Interview de la semaine

« Depuis le début de l'année, dans 33% des cas, nous avons donné raison à l'assuré »

Par Nessim Ben Gharbia, journaliste - Le 03/09/2020

Arnaud Chneiweiss, Médiateur de l'assurance

Six mois après son arrivée à la tête de la Médiation de l'assurance, Arnaud Chneiweiss dévoile sa feuille de route et se fixe comme objectif de réduire les délais de traitement des saisines (retrouvez l'intégralité de cet entretien dans le n°260 de La Tribune de l'assurance daté de septembre).

Quelle est votre impression sur la médiation en assurance, six mois après votre arrivée ?

Nous apportons un service aux assurés qui ont un litige avec leur assureur : une expertise indépendante et gratuite. La qualité de cette expertise, que nous appelons « proposition de solution » dans notre jargon, est reconnue. En revanche, nous avons des critiques - justifiées - des associations de consommateurs sur les délais de traitement qui sont trop longs. Quand j’ai pris mes fonctions fin mars 2020, le délai moyen entre le moment où l’assuré saisit le médiateur et la réponse apportée était en moyenne d’un an. Parfois beaucoup plus. Ma première priorité a été d’élaborer un plan d’action, qui a été validé par le Conseil d’administration fin mai, et que nous avons transmis à la Commission d’évaluation et de contrôle de la médiation de la consommation (CECMC). Nous nous sommes fixé des objectifs chiffrés pour la fin d’année.

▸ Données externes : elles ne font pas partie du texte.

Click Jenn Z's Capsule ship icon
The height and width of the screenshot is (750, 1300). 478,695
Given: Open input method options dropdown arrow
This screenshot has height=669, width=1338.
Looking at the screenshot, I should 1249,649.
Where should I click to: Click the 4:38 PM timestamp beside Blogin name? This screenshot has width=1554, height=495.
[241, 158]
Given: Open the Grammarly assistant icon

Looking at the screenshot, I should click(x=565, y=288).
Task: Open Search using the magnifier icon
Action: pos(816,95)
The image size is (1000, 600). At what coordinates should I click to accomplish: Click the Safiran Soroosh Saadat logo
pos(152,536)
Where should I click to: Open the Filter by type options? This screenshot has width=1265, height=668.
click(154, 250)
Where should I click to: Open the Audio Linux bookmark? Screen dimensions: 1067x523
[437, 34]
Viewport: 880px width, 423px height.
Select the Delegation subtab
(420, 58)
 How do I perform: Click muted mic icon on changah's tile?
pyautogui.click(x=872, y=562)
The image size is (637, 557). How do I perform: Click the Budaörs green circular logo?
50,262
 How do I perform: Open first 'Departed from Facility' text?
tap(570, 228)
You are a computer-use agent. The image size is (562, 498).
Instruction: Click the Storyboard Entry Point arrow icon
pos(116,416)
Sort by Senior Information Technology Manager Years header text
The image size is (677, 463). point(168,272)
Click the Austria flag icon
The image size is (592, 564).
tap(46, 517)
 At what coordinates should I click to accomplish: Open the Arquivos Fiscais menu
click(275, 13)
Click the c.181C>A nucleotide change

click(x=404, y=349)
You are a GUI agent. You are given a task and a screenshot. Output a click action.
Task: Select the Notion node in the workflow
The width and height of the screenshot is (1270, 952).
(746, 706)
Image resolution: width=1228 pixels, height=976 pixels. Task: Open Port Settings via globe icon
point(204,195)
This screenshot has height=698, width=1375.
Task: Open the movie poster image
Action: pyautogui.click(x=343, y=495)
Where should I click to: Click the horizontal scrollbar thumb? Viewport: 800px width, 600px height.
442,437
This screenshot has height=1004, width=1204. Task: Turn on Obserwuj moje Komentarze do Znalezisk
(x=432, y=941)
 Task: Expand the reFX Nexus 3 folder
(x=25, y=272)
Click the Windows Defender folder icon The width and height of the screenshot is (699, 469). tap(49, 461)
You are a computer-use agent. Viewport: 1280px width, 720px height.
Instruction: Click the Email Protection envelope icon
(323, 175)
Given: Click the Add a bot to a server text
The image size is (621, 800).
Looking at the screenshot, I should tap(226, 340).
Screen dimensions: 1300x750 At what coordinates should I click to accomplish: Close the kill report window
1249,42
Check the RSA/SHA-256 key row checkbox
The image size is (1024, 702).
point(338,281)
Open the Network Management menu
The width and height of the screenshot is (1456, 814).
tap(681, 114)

Vos prédécesseurs ont alerté à plusieurs reprises sur des problématiques de lisibilité des contrats, que comptez-vous faire à ce sujet ?

Nous avons effectivement beaucoup de litiges à ce sujet, avec des assurés qui disent « si j’avais mieux compris le contrat, je n’aurais pas souscrit ». Par exemple sur les anciens Perp : les gens demandent son rachat, mais la législation interdit la sortie en capital. Il y a également des incompréhensions sur les « contrats mixtes », qui combinent assurance décès et épargne. Les assurés parfois ne comprennent pas qu’une partie de leur cotisation était « à fonds perdus » pour financer la garantie décès. Le cas des contrats obsèques est bien connu, avec le fait que si l’on vit jusqu’à un âge avancé, on aura davantage cotisé que le capital qui sera versé.
 
Ces sujets posent la question du devoir de conseil. L’assureur doit pouvoir montrer que l’assuré a bel et bien « consenti » et compris son contrat, et qu’il a signé en connaissance de cause. Dans bon nombre de situations, je constate que les conditions particulières ne sont pas signées. Comment l’assureur peut-il dès lors établir la preuve que l’assuré a compris son contrat ?

La distinction législative assuré averti/ assuré profane garde-t-elle son intérêt ? Est-ce pertinent de considérer les TPE comme assuré averti, avec ce que cela implique pour le devoir de conseil ?

La Médiation de l'assurance est une médiation de la consommation. Le consommateur au sens du Code de la consommation est une personne physique et il est considéré comme un assuré profane. En général, nous ne traitons pas les TPE. Cependant, nous pouvons prendre des dossiers parce que certains assureurs ont voulu étendre la médiation à certains de leurs assurés personnes morales. Nous sommes amenés à traiter des dossiers de médiation pour les TPE et les professionnels, mais jamais pour les « grands risques ». Nous les considérons dès lors comme des assurés profanes. Nous avons une vision consumériste du sujet. 

Par rapport à la ventilation des dossiers que vous recevez, quel est le pourcentage des saisines par branches ?

C’est assez stable d’une année sur l’autre. 60 % des saisines concernent l’assurance-dommages – avec une grande variété de dossiers allant des accidents automobiles aux dégâts des eaux, en passant par les assurances annulations de voyage et les conséquences de la sécheresse ; 30 % sur la prévoyance – avec beaucoup de dossiers liés au refus de prise en charge d’un arrêt de travail au titre des garanties « invalidité » ou « incapacité temporaire de travail » dans le cadre de l’assurance emprunteur ; et 10 % sur l’assurance vie – des contestations sur le rendement du contrat ou des successions difficiles à propos de l’interprétation de la clause bénéficiaire. Depuis le début de l’année, dans 67 % des cas, nous avons confirmé la position de l’assureur, et dans 33 % donné raison à l’assuré.
 
Cette multitude de cas concrets est passionnante, ce sont les préoccupations quotidiennes des gens que nous voyons. S’ils arrivent jusqu’à nous, c’est qu’ils ressentent une injustice. A nous de comprendre la situation et de leur apporter dans tous les cas, que nous leur donnions raison ou non, une réponse claire et pédagogique.